From an April Washington Post report:

The Supreme Court on Tuesday appeared poised to side with a group of religious parents seeking to pull their children from public school lessons with LGBTQ+-themed books — a significant expansion of the long-standing practice of allowing opt outs for reproductive health classes. The lawsuit over story time and books with titles such as “Uncle Bobby’s Wedding” and “Love, Violet” is one of three major religious-rights cases on the Supreme Court docket this term.

At issue for the justices is whether public schools in Montgomery County, Maryland, illegally burden the First Amendment rights of parents to freely exercise their religion when they require children to participate in discussions that touch on gender and sexuality that conflict with their faith. During more than two-and-a-half hours of argument on Tuesday, several justices read aloud from the text of the disputed storybooks, some of which referred to drag queens and same-sex marriage.

From an earlier Vox report:

The Supreme Court will hear a case that could impose a regime similar to Florida’s original Don’t Say Gay law on every public school in the country. The plaintiffs in Mahmoud v. Taylor — a group of Muslim and Christian parents — don’t specifically ask the justices to ban discussions of homosexuality or gender identity from classrooms.

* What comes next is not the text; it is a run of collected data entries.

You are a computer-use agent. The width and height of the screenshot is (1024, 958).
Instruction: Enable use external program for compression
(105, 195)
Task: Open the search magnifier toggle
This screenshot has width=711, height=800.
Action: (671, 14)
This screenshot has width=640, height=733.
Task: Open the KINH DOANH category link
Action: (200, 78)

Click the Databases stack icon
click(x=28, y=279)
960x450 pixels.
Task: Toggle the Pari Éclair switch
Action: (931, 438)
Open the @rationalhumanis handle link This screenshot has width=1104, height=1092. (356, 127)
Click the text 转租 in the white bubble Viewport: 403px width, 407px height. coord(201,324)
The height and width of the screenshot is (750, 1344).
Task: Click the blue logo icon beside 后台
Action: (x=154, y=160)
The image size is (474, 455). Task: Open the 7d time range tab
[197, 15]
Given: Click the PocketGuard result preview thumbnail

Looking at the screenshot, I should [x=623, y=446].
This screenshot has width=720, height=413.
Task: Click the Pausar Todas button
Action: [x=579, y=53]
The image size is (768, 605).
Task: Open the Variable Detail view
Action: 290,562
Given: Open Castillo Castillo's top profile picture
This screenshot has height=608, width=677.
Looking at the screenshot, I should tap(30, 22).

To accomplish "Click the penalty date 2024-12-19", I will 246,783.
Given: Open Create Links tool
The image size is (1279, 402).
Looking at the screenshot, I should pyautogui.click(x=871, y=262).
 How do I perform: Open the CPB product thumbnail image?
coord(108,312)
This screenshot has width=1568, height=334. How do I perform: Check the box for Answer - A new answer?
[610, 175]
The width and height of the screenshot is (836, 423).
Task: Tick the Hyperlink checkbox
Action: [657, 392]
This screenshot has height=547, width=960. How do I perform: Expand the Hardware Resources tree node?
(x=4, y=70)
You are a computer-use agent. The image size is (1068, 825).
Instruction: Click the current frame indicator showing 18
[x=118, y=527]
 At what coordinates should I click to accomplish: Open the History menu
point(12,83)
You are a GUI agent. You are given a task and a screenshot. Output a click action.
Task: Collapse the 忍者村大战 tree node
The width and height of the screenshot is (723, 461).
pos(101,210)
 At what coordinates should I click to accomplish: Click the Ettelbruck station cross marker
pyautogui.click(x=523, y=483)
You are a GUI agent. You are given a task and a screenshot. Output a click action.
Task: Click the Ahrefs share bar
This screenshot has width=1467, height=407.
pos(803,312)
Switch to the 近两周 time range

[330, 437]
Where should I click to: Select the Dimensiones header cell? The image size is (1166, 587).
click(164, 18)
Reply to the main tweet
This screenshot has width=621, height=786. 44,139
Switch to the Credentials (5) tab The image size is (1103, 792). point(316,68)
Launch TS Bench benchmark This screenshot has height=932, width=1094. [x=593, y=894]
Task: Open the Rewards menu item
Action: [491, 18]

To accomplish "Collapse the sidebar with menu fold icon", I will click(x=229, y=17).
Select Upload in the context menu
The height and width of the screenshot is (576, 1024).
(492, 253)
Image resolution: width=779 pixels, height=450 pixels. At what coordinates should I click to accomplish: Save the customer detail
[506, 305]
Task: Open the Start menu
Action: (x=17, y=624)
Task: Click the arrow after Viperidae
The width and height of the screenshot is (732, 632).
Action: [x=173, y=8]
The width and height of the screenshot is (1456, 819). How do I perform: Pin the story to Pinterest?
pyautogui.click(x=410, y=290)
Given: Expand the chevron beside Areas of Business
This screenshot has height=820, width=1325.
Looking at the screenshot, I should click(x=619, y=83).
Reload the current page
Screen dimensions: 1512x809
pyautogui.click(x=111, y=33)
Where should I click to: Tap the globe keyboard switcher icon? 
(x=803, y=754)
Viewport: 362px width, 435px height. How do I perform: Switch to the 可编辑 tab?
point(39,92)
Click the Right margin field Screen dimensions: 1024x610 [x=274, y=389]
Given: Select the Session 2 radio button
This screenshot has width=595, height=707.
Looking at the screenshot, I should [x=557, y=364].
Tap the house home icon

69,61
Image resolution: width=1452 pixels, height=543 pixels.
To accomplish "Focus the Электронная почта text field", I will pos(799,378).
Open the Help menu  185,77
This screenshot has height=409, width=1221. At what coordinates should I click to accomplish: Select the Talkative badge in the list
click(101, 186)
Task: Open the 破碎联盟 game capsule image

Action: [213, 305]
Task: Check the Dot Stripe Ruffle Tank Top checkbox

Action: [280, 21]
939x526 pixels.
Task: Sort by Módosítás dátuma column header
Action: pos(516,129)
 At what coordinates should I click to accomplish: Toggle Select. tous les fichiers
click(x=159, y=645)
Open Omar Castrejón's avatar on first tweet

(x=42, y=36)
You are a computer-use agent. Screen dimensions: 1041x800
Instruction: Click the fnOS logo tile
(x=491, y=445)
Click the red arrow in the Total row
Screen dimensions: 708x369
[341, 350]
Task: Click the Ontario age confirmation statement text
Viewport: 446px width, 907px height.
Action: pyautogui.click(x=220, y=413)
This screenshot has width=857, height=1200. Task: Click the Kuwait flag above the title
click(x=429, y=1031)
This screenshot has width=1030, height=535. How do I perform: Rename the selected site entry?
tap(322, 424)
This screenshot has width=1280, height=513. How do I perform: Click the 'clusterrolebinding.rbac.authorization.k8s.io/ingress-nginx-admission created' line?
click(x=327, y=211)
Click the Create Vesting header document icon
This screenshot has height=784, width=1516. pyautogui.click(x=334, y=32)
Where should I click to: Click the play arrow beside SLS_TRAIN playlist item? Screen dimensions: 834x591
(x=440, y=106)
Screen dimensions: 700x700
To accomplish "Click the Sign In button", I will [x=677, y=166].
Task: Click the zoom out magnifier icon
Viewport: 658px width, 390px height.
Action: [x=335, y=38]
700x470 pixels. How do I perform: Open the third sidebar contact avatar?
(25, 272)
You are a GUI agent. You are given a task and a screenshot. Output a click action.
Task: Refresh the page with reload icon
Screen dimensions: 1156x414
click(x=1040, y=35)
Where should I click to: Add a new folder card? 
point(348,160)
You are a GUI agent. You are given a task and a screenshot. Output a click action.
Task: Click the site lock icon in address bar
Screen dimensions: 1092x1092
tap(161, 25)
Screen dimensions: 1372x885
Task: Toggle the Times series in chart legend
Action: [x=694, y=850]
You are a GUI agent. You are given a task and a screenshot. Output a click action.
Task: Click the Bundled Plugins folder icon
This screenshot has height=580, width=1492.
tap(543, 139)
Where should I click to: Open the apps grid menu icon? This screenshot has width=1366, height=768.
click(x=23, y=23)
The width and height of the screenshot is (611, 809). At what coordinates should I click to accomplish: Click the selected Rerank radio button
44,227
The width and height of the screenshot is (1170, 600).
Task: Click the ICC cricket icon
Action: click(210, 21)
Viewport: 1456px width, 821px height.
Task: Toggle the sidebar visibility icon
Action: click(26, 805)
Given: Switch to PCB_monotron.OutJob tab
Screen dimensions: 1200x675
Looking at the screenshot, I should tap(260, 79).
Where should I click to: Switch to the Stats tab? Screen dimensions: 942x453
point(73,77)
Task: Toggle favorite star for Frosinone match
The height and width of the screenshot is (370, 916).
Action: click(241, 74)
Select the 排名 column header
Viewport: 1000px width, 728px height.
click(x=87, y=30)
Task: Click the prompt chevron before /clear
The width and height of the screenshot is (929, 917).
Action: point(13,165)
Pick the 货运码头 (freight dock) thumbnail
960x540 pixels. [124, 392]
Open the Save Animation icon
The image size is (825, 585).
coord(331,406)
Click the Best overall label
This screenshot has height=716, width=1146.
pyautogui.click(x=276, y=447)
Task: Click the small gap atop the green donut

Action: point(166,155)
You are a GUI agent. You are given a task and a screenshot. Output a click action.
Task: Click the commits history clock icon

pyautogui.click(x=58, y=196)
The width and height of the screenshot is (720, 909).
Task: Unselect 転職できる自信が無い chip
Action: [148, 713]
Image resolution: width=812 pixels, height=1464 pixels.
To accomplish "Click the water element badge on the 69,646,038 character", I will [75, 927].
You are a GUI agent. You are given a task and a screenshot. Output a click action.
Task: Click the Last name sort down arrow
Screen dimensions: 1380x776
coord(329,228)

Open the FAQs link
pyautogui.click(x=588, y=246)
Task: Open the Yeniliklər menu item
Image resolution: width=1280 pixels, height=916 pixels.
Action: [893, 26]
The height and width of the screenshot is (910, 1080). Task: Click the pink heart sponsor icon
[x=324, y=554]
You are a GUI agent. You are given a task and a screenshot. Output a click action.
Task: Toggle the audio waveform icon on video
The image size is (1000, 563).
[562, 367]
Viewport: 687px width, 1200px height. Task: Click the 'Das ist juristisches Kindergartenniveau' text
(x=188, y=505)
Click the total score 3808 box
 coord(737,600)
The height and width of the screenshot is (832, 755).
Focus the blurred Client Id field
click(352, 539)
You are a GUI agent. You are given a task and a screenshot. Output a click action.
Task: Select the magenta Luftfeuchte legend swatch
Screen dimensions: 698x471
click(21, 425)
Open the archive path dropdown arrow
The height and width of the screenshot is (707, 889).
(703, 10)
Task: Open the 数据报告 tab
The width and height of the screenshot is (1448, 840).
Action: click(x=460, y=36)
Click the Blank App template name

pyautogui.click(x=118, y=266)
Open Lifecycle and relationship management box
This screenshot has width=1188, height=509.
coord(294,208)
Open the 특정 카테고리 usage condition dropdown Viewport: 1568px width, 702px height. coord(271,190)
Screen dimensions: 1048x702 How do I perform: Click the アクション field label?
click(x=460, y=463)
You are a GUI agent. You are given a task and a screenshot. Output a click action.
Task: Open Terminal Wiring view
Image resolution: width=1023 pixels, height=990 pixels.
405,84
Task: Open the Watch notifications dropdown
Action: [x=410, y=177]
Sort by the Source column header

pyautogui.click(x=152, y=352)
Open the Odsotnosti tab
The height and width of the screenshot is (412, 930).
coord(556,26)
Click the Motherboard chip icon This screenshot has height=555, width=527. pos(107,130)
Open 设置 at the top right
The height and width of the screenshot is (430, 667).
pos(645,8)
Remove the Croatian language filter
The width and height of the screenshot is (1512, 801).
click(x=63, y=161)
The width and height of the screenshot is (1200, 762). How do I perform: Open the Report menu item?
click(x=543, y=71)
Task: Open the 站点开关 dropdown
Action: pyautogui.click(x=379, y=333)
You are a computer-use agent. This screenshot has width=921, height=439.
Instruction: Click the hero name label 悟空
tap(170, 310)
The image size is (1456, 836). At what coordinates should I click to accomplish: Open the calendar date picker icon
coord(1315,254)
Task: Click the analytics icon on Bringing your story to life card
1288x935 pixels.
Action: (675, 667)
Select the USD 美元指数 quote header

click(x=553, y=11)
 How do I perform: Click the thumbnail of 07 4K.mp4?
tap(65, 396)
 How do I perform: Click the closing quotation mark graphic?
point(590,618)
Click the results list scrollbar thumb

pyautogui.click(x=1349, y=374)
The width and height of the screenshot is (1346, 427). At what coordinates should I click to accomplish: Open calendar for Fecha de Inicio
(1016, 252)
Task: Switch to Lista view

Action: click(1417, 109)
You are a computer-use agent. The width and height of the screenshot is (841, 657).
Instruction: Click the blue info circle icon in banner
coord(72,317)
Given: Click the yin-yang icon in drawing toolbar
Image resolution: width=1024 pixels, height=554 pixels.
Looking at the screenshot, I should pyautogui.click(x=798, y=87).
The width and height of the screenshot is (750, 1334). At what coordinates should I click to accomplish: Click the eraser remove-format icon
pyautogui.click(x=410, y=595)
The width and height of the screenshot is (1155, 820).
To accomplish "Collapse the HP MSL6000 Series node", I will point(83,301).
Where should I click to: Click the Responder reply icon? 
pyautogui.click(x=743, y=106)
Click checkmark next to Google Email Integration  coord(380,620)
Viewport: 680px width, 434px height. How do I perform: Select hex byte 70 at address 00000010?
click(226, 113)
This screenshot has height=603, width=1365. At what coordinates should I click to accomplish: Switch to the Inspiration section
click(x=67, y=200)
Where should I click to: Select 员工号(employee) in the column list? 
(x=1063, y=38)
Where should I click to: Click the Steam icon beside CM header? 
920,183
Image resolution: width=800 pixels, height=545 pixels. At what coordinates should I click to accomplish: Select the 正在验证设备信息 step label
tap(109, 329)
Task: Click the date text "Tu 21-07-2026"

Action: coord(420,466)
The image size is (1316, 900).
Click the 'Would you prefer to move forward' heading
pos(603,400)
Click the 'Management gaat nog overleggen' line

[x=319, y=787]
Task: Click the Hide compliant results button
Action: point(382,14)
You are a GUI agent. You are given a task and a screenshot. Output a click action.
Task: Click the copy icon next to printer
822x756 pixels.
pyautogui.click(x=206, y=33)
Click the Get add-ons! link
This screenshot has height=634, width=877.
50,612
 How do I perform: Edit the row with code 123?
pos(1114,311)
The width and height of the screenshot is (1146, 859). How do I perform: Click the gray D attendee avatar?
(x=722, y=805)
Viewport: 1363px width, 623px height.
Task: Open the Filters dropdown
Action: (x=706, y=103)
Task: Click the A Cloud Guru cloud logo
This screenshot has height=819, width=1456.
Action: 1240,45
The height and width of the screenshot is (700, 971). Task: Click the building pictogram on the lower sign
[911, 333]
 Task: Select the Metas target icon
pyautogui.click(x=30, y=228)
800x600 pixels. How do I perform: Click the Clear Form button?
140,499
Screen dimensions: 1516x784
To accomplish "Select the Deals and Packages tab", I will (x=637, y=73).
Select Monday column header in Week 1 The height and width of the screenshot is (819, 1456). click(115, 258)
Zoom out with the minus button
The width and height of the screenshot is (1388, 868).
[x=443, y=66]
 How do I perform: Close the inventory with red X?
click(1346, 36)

Instead, they seek a right to be notified if their children are about to be taught from certain books they claim contain LGBTQ themes, as well as an opportunity to opt those children out of the lessons.

To grant this request, they want the Court to embrace a legal rule that would place such heavy obligations on teachers who discuss these topics that it is unclear whether they would practically be able to do so. Furthermore, even if public schools tried to comply with these disclosure requirements, they are so burdensome that doing so would likely be impossible.

The parents were represented by the anti-LGBTQ Catholic hate group, the Beckett Fund For Religious Liberty, which represented Hobby Lobby in its successful bid to deny birth control to employees. The Liberty Counsel filed a supportive brief.

I’ll update this post shortly with a new report.


UPDATE via The Advocate:

The Supreme Court ruled 6-3 on Friday in the case of Mahmoud v. Taylor in favor of religious parents in a Maryland school district who sought an opt-out for their children from LGBTQ-themed books. Mahmoud v. Taylor was brought by parents of varying faiths who have children in the Montgomery County Public Schools. When several LGBTQ-themed books were made available in classrooms in October 2022, parents were offered an opt-out.

However, it became difficult to accommodate the number of opt-outs, according to the school district, and school officials worried that students who are part of the LGBTQ+ community or have family members who are would be subjected to social stigma and isolation. The opt-out policy also put the district at risk of noncompliance with anti-discrimination laws, so the district ended the policy in 2023.